More Alternatives

Alternative schools were around at least a generation ago. They came to be associated with less structure, fewer rules, and less demanding standards than good public or private schools; but they were often the most useful places to get turned-off kids turned on again.

Then charter schools became an alternative to both public and private schools. They usually follow a private model, within a public school district. Sometimes this allows real innovation.

More alternatives are emerging for kids inside and outside public school systems. Here are three that are pretty interesting.

Chronicle staff writer Meredith May did a recent article on one of the KIPP schools. It prompted me to find out more about them. Some are charters, some not. One that isn't is a school within a school in Oakland, which came about because of the small schools movement. It's called KIPP Bridge College Prep. (See this newsletter's last issue, where a similar project at Balboa is discussed.)

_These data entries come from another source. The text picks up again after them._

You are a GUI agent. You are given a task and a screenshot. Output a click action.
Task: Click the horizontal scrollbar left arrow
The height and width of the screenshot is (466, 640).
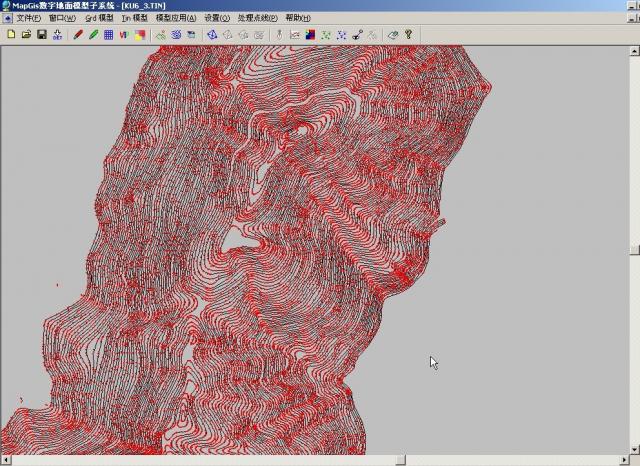pyautogui.click(x=5, y=460)
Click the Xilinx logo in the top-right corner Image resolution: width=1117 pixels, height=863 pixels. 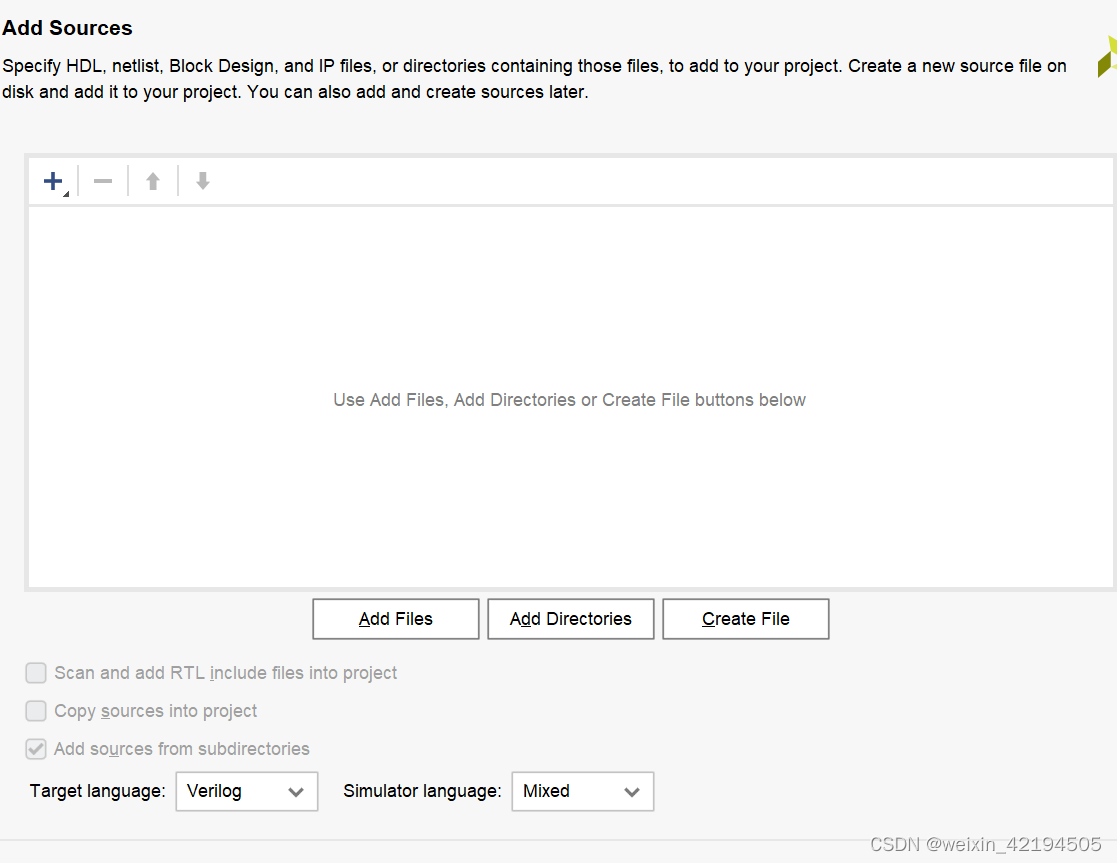[1107, 56]
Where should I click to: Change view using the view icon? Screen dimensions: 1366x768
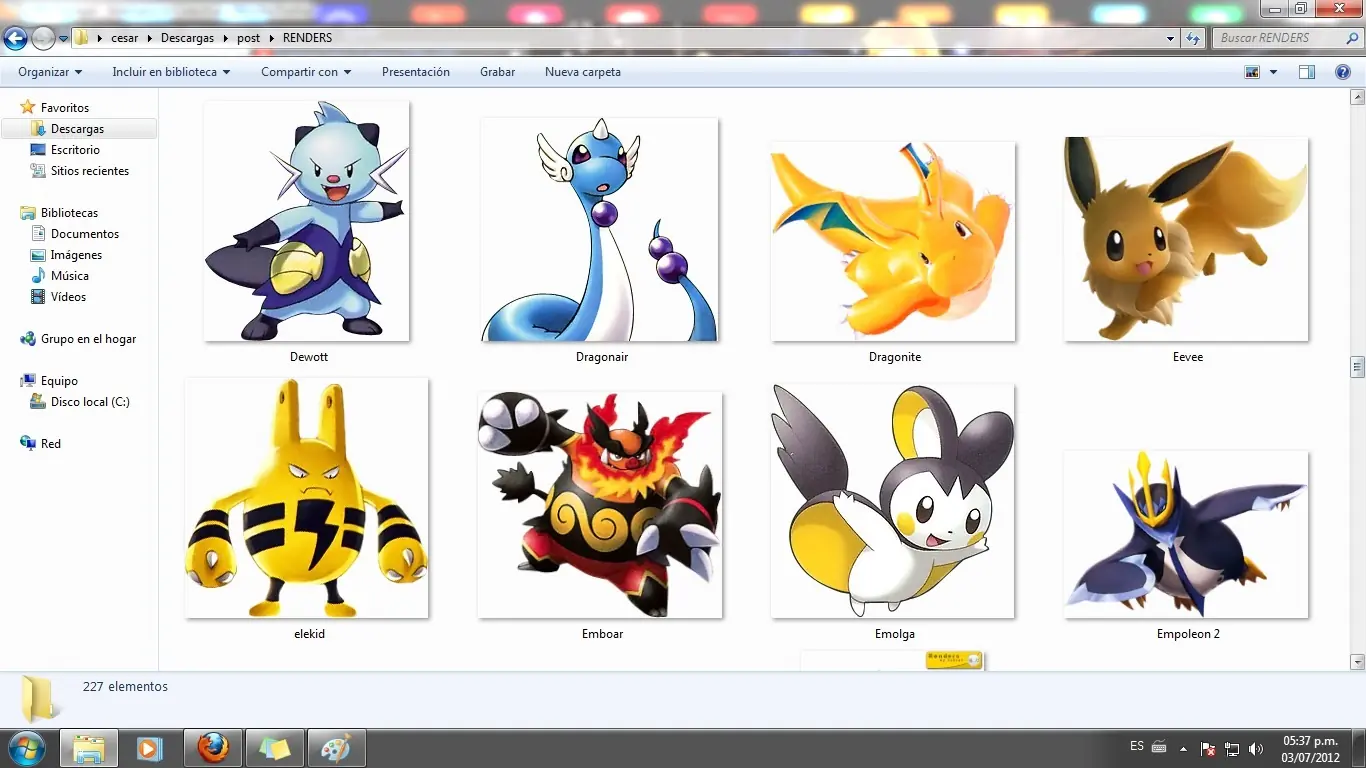click(1252, 72)
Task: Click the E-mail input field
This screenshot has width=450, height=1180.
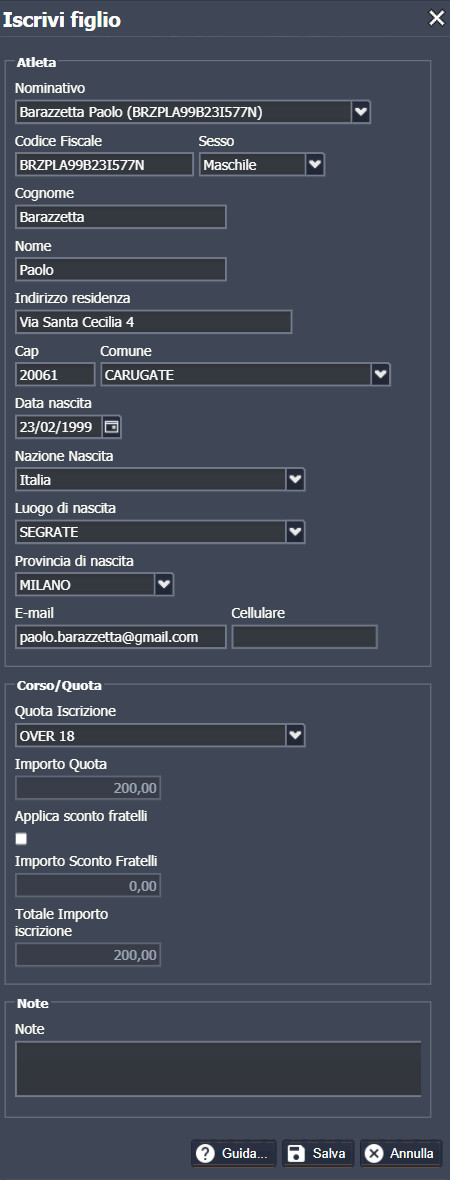Action: [x=120, y=637]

KIPP Bridge College Prep isn't very preppie. It's in West Oakland, where the average family income is $12,500 a year. But it takes itself seriously:

Classes run from 7:30 to 5:00 six days a week, and for a month during the summer. Students earn vouchers based on behavior, which can be redeemed for prizes and field-trips.

One teacher interviewed, Will Chaverin, is happier than ever before. "There are a lot more rules, and it's very structured; but I get to teach more, and discipline less."

Those are exactly the reasons that make private schools attractive to teachers, even though the pay is generally less.

Another innovative school, called the Bay School, an interfaith school hosted by the Episcopal Dioceses of California, will open in September in the Presidio, with 80 ninth graders and 50 tenth graders. By 2007, the school anticipates a full student body of 375, and a faculty of 40. Class size will be 16.

The school's Board of Trustees is comprised of a number of civic leaders, including Bishop Swing, Dr. Nancy Asher of UCSF, and Coreen Ruiz Hester of Hamlin School. The mandate is thus expressed: " Any contemporary curriculum must take this shrinking cosmos seriously. Future leaders need to know the difference Sunni and Shiite and why the difference matters. They need to have the skills and curiosity to keep up, using the web especially, with scientific advances, their ethical implications, and their social and economic potential. Most important, students must be exposed to many issues whose answers are ambiguous, whose outcomes are not clear."

A third and rather startling innovation is happening in spots all around the country, and is reported in the New York Times by Brigid McMenamin: parents are replacing schools with tutors.

These are families who want the benefits of home schooling, but not the complications. (As we've mentioned in earlier newsletters, the benefits are many; but it means that at least one parent has the equivalent of a full-time teaching job.)

In the past, families of children with sports or acting careers have used tutors to replace schooling. The rest of the population generally uses tutors for special test preparation, or to supplement the schoolwork of children who need to make more progress.

Suddenly, people are turning to tutors to replace schools, saying it's because their children are bored, because they need special attention, or because families feel they are better off at home than exposed to vulgarity and violence. The cost is only slightly more than private schooling, and this may become a major trend of the future. We'll keep you posted.